Decyzja wzbudziła jednak pewne kontrowersje. Targi Kielce przygotowują się bowiem do dużej inwestycji, którą będzie budowa nowej hali. Dodatkowo, jeszcze podczas inauguracji kampanii wyborczej prezydent Wojda zapowiadała, iż jeżeli obejmie urząd, to będzie przeznaczać zyski spółki właśnie na inwestycje.
Prezydent Kielc zapewnia jednak, iż na wypłacie dywidendy nie ucierpią plany inwestycyjne spółki.
– Przede wszystkim dzielimy się tym zyskiem po połowie. Część dywidendy faktycznie trafi do miasta, ale do Targów wróci wsparcie finansowe w formie dokapitalizowania spółki.
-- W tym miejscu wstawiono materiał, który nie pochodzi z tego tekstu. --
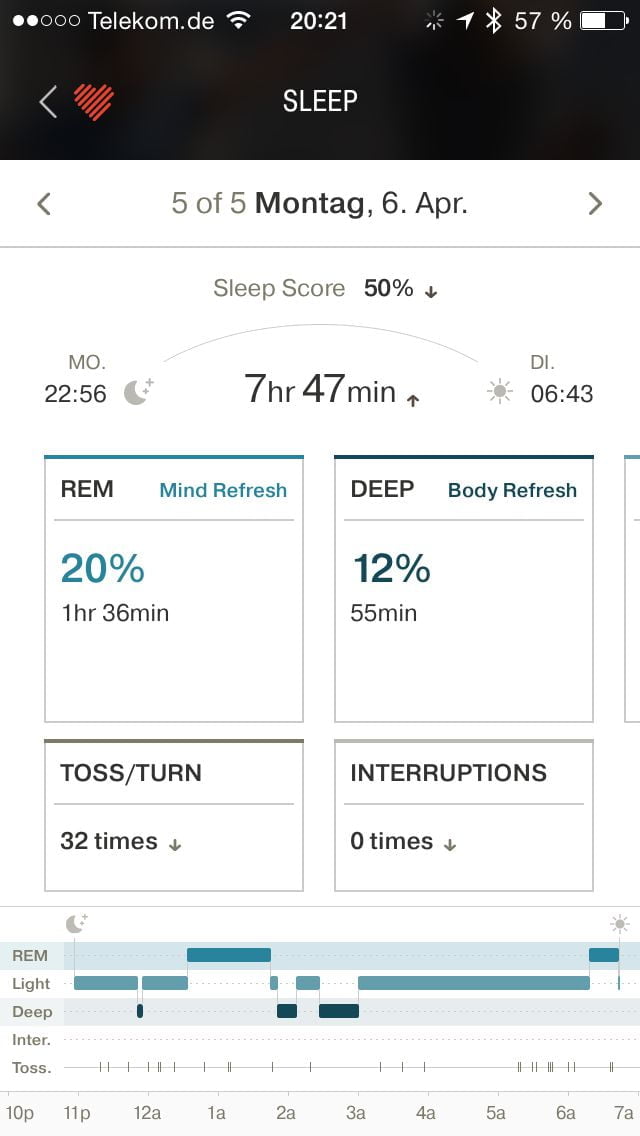Tap the bedtime moon icon near 22:56

[x=138, y=392]
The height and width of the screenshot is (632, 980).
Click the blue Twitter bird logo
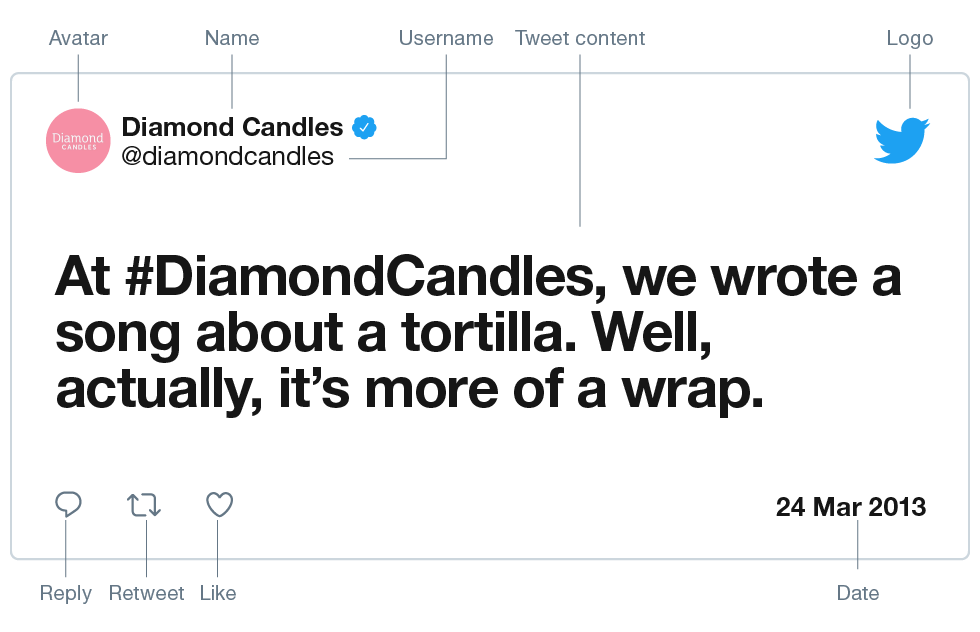901,140
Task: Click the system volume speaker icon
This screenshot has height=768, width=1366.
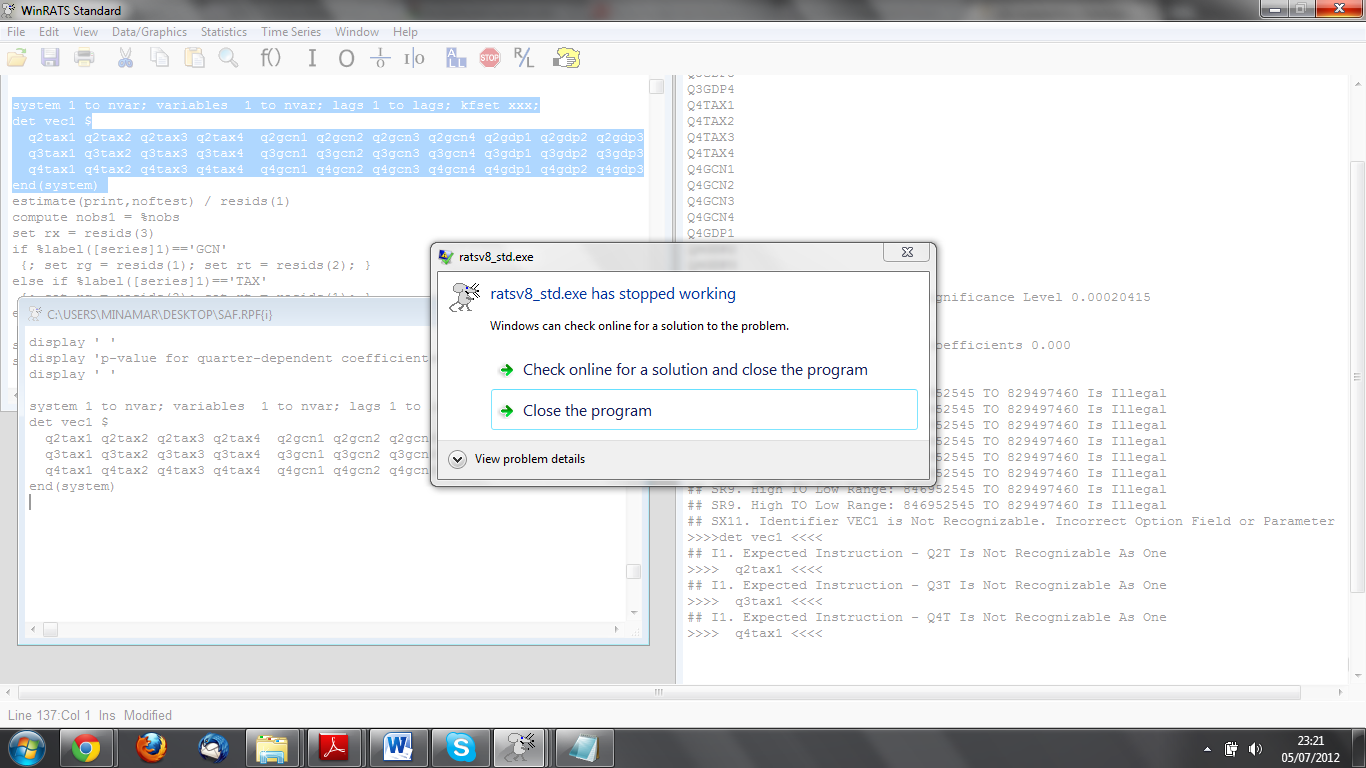Action: pyautogui.click(x=1256, y=747)
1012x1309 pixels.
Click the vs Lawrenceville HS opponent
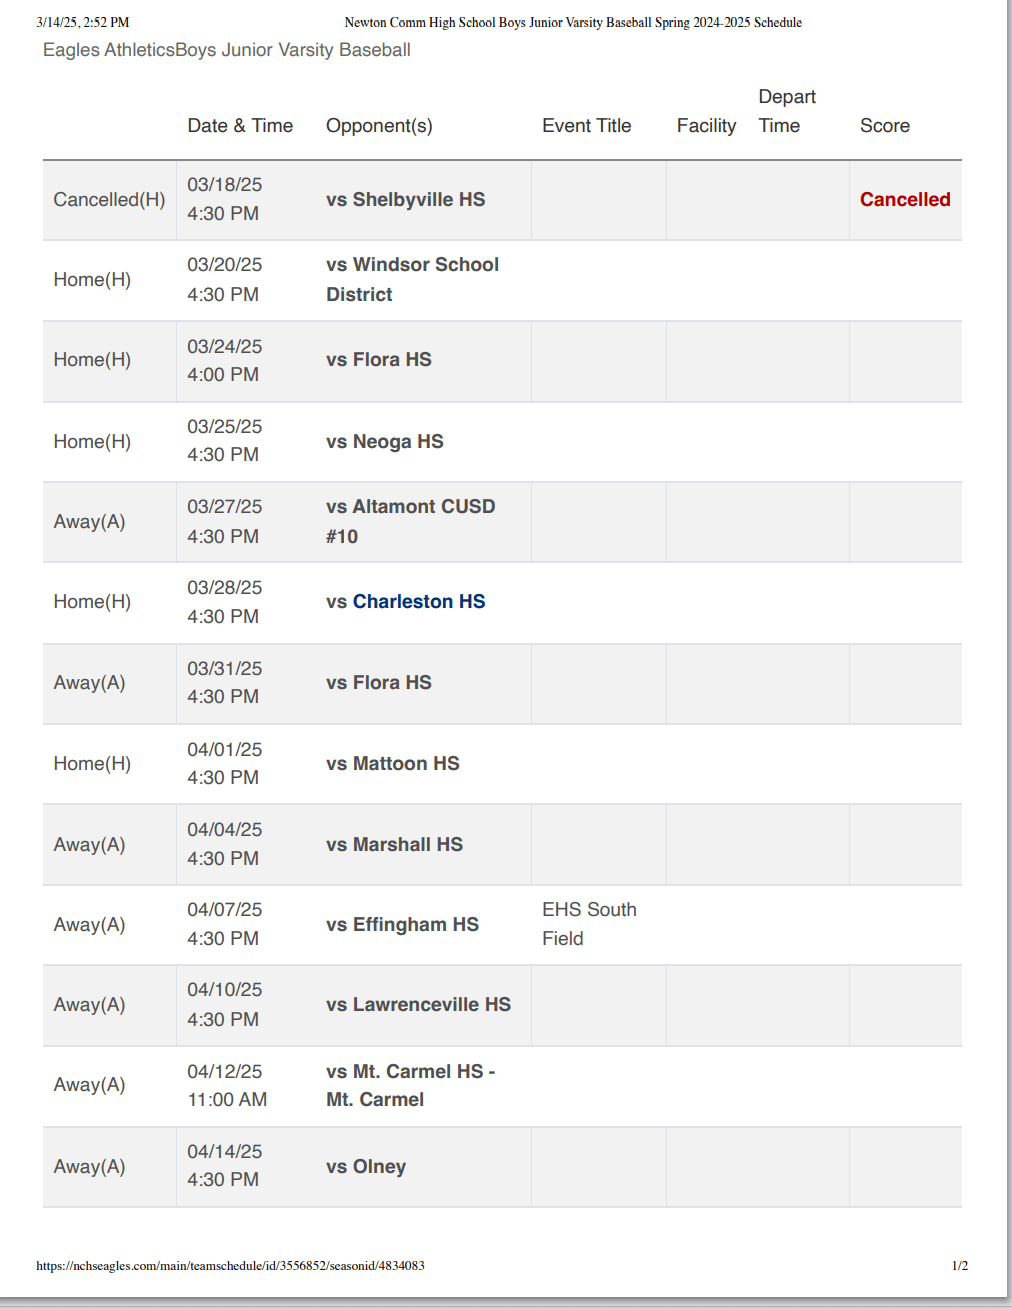click(x=418, y=1004)
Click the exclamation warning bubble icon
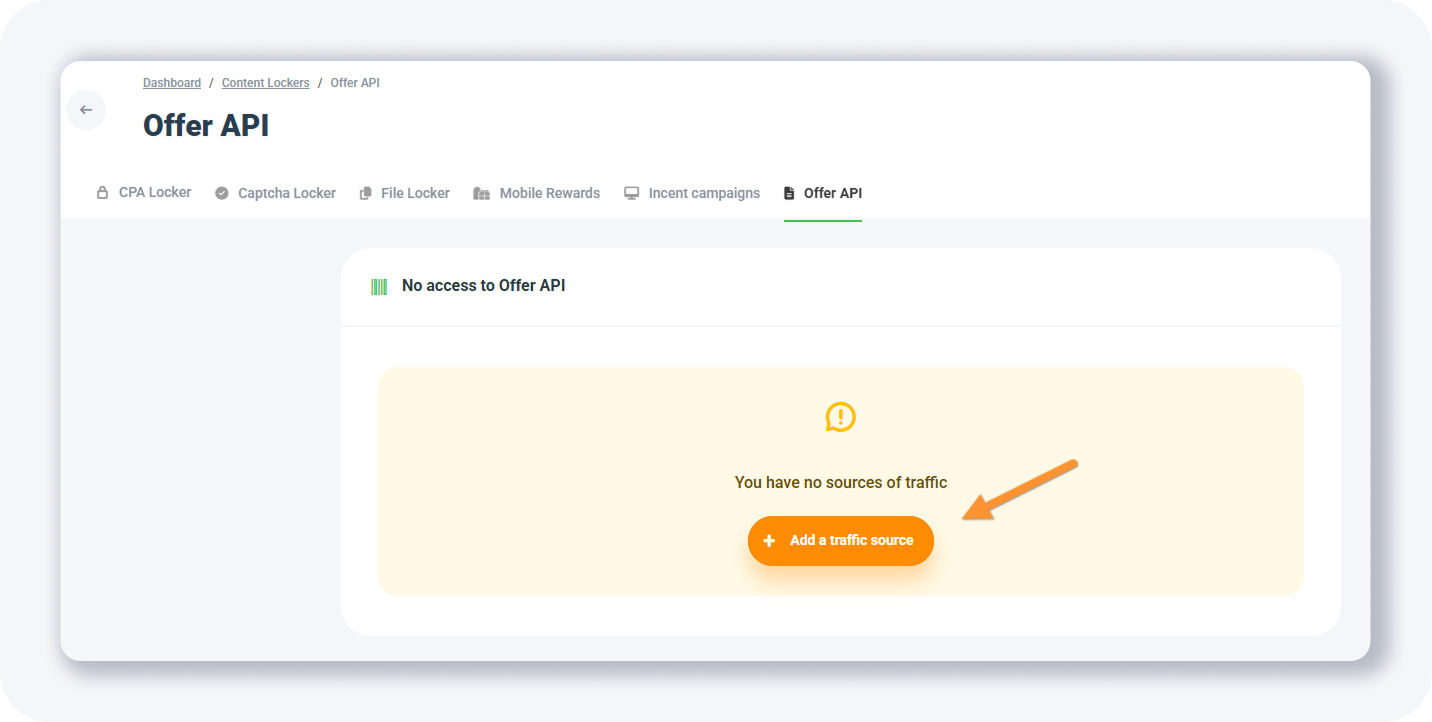1432x722 pixels. (x=840, y=417)
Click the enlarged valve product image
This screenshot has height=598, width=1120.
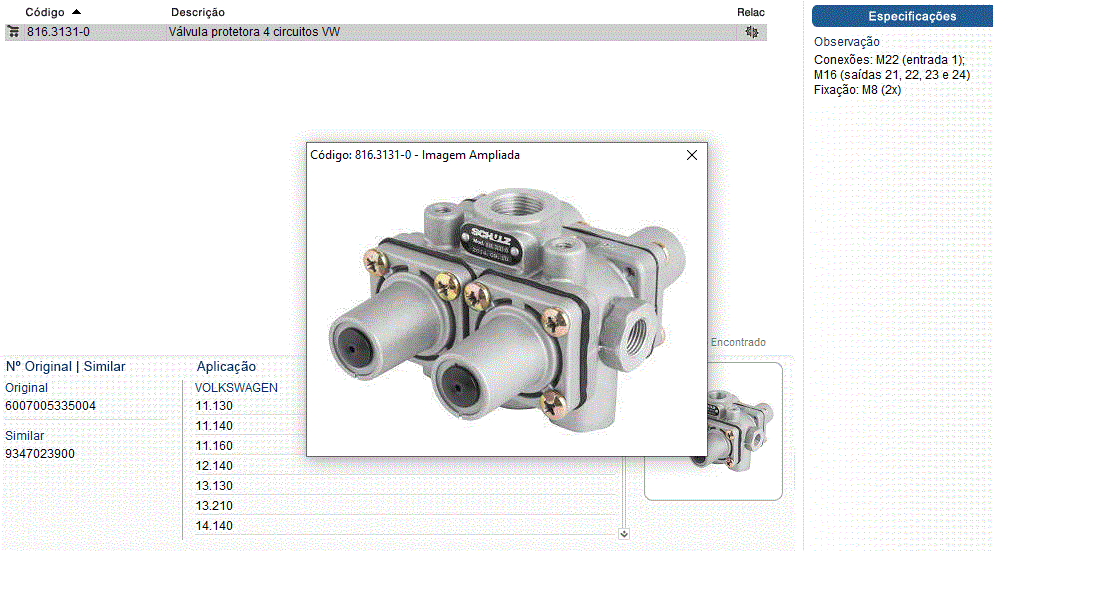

Jednocześnie rozmawiamy o kompleksowym wsparciu, obejmującym również kwestie nieruchomości – podkreśla Agata Wojda.
Równolegle toczą się rozmowy dotyczące uregulowania statusu gruntów wykorzystywanych przez spółkę.
– Chcemy, aby Targi Kielce funkcjonowały na własnych działkach, bez corocznych kosztów wynikających z opłat za użytkowanie wieczyste czy podatku od nieruchomości. Spółka jest też zainteresowana innymi gruntami, które planujemy zinwentaryzować i cyklicznie wnosić do jej majątku. Dzięki temu będzie mogła swobodnie planować przyszłe inwestycje – dodaje prezydent.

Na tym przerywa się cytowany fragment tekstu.